もはや安い食材を手間隙かけて…なんて言ってられず、出来合いの惣菜や持ち帰り寿司なんかを使うこともしばしば。そんなときに買った、恐らくあまったひき肉でも使ったであろう、お肉屋さんの「焼くだけ」手作り生ハンバーグ。安いし、「ハンバーグ食べたい」という息子に今手作りしてやることが困難な状況なので、迷わず買い、今日それを焼いた。
今日の夕食は、ママじゃない人の手作りハンバーグと、にんじんのグラッセ、ほうれん草とブナピーのソテー…これは、肉を焼いた油で同時に仕上げる。そして、実のところ今日のメインと言えるのは、こんなに忙しくなってなんとか子供の好物を確保できるように…とあらかじめ買っておいた、冷凍皮付きフライドポテトである。
なに、このファミレスみたいなメニュー。
しかし、息子はたちまちその真意を理解した。
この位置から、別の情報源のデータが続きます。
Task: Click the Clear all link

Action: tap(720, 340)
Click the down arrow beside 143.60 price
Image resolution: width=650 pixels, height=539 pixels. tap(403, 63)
「……う…俺、食欲無いんだけど…」「黙って早くお食べ」時刻は「何でも鑑定団」を過ぎ、「報道ステーション」の時間に突入。渋谷でおきた凄惨な事故、新宿で起きた事故を語りながら、食事は進む。「なんかイタトマの専務が痛いこと言ったらしいね」「とりあえず平身低頭のユニマットは、同情できるね」などとたあいない話をして。
私は順調に食事を終え、入浴の準備に取り掛かる。息子は大好物であろう「付け合せのフライドポテト」だけを残し、嫌いなキノコもほうれん草もしっかり食べている。そしてそわそわする息子の背後から、
「これ、お下げしますね♪」
と、アニメ声で手を出した。
「やめてえええぇぇぇぇぇ!」
息子、渾身の絶叫。
真・豪血寺一族の、謎のBGMの1シーンだ。
いかにも幸薄そうな独身女が、毎日通うレストラン。頼むのはハンバーグ定食だが、本当に彼女が食べたいのは、付け合せのフライドポテト。それをいとおしげに最後の楽しみにとっておいたのに、店員がかわいらしい声で
「これ、お下げしますね♪」と皿を下げる。「やめてええぇぇぇ」
山崎ハコか中島みゆきかという70年代暗い女のフォークソング調で、この小さなシアワセを奪った店員に「一生恨みます」と歌い上げる。この歌に、息子はほれ込んでいるのだ。
「あ~良かった。俺ずっと、待ってたんだぜ」
ほう、待ったか。さぞポテトに肉汁やソースがしみてうまかろう。
まあ、いつも絶対残すような緑黄色野菜やブナピーも残さず食べて、私はご機嫌だ。